Take the time to listen to your child.
Toddlers sometimes find it difficult to express themselves with words and may get frustrated in trying to get their message across. Repeat what you think he means and respond simply and clearly. Bring them close and focus in on their needs. The combination of the eye contact and the physical contact will make them feel special. Try to give some focused attention to your child every day.
Praise and encourage often
See if you can give your child some words of praise and encouragement every day. Describe to them what you like e.g. I like the way you tidied all your toys. You found a spot for everything! This is much more effective than just telling them that they are a good boy or girl.
Read to your child and tell stories.
Bedtime is a great time for story telling as it helps your toddler to relax and wind down after a busy day. It helps them to build up their collection of words and stimulates their imagination. Your local library is a great place to get books for all ages and stages and is worth joining.
Make time for play.
Get down to your toddler’s level and allow them to lead the way. Try to mirror, not just the feelings you notice, but anything you notice about your toddler as he/she plays. You might say “I see that you are drawing a picture”............ “I love the blue in that sky” later you might say “you’re wondering what colour to use next”. This technique of noticing what your toddler is doing, rather than judging it as nice or good, allows her to be creative without being influenced by your opinions.
Show your toddler respect.
Communicate with your child in a respectful way. The showing of respect for your child has more to do with how we say something than what we say. The tone and pitch of your voice can change the way the message is understood. A simple request like “I would like you to pick up your toys from the floor like you did yesterday” sounds much better than “pick up those toys from the floor” shouted out in a bossy voice.
Too much information!
There may be “ears in the wall and eyes in the bushes” This is an old saying but is very relevant when it comes to children’s ability to tune in and out of “grown up” conversations or even TV programmes. Children absorb information like sponges, but sometimes this information is not appropriate for them.
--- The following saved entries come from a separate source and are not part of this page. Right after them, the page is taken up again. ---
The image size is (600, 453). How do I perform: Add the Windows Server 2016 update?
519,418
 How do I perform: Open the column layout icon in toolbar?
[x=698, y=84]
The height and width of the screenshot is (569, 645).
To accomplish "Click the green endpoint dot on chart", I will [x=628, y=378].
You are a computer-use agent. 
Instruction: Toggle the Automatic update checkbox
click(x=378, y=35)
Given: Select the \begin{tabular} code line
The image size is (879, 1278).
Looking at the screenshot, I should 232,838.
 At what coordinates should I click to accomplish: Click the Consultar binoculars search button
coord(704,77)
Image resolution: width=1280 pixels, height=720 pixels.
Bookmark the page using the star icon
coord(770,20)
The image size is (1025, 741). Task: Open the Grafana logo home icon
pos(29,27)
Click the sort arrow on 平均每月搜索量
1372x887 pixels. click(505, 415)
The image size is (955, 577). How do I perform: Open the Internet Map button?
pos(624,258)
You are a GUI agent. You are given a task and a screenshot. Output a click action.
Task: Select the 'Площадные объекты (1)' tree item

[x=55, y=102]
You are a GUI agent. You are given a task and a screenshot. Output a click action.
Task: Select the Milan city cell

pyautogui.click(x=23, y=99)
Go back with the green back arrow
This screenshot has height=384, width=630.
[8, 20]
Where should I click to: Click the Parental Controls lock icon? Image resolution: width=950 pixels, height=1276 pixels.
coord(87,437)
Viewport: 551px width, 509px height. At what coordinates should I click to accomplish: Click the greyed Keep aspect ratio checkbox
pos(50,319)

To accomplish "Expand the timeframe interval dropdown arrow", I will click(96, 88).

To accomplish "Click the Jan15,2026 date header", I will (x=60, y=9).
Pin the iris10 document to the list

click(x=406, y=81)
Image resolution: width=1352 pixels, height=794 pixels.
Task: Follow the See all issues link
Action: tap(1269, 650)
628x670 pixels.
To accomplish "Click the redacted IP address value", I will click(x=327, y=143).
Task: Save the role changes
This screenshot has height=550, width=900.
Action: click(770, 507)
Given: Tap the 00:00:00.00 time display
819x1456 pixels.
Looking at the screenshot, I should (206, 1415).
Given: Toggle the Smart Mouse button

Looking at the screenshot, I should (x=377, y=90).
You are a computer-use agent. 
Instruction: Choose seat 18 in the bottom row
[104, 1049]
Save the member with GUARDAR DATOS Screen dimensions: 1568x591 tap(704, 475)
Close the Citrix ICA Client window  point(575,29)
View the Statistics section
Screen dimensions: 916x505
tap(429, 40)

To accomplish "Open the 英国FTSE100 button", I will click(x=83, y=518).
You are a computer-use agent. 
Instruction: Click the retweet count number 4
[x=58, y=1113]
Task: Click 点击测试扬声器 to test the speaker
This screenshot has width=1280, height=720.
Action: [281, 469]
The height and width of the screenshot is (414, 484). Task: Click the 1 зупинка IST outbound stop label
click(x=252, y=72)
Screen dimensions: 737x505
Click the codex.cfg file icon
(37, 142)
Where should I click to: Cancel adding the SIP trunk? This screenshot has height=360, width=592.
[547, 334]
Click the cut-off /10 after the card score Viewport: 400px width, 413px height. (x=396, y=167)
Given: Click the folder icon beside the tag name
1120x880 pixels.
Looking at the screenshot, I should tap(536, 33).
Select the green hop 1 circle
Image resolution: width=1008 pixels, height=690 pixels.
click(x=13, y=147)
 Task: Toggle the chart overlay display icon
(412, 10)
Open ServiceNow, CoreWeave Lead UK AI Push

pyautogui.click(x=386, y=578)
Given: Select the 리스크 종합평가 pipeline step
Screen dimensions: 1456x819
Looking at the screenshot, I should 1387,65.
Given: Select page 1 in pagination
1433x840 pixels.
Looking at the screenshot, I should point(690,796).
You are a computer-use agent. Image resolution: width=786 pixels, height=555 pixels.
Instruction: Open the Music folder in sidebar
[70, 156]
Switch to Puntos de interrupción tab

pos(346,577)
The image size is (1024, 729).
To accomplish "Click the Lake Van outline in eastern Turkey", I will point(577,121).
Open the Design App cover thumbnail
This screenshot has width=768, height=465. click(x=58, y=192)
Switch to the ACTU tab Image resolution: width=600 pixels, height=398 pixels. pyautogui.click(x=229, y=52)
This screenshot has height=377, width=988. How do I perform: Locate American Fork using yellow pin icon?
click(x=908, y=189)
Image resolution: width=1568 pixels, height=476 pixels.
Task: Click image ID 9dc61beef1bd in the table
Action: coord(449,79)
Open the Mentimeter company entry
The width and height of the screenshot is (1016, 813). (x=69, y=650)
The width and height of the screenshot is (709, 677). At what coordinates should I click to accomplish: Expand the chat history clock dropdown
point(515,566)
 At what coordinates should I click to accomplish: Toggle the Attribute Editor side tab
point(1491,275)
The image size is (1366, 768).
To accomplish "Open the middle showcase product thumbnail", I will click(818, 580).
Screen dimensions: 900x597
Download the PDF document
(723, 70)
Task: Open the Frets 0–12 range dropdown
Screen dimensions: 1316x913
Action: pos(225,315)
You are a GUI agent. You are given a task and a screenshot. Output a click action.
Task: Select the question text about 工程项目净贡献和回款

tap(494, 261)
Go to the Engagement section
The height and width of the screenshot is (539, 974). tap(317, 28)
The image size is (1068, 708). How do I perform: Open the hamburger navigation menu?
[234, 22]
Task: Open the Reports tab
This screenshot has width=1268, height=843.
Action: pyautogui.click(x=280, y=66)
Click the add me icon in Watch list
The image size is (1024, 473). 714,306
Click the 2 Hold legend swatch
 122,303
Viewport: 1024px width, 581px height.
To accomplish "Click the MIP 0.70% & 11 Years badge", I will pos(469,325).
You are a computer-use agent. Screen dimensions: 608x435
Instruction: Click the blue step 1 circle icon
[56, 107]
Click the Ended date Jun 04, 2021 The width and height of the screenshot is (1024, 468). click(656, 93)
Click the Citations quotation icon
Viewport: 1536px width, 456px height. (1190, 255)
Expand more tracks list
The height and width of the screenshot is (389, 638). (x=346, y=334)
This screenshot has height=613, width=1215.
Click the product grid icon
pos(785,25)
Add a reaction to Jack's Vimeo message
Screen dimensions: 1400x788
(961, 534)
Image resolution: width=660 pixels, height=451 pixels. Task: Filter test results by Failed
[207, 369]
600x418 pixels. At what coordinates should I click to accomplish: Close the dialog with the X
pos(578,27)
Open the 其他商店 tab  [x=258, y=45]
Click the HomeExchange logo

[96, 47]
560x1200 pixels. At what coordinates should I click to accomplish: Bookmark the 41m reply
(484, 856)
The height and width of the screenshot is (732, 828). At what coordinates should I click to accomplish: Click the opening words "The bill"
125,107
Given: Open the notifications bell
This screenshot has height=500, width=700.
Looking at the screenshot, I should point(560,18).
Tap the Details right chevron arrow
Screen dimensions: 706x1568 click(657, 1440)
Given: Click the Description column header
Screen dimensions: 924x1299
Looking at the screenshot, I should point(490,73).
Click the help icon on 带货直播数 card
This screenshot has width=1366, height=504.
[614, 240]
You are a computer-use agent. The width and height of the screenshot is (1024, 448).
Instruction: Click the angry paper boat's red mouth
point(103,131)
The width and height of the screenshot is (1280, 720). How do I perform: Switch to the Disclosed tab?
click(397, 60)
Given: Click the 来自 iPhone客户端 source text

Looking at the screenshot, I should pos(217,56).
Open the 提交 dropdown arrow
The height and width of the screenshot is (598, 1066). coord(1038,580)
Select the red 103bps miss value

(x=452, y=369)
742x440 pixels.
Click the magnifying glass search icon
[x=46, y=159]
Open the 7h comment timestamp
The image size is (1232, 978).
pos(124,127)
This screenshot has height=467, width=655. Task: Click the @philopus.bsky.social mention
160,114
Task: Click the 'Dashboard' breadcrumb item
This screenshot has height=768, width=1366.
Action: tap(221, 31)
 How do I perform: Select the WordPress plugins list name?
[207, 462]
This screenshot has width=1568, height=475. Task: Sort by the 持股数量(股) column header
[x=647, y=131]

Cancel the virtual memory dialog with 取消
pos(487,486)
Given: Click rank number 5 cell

Be careful what your child is exposed to, as the information received might cause them to worry or stress unnecessarily. If you need to talk about “adult stuff” just check to make sure that junior is out of range. Monitor the TV your child is watching, especially programmes later in the evening.
Make time for your toddlerIf you do not make time to pay attention to your child, he/she may do things just to make you notice them. This may take the form of tantrums, clinging to you, crying or refusing to do something when asked. You do need time to yourself, to make a phonecall, watch your favourite programme but its a good idea to let your toddler know that as soon as you are finished that you will do something with him/her and do it.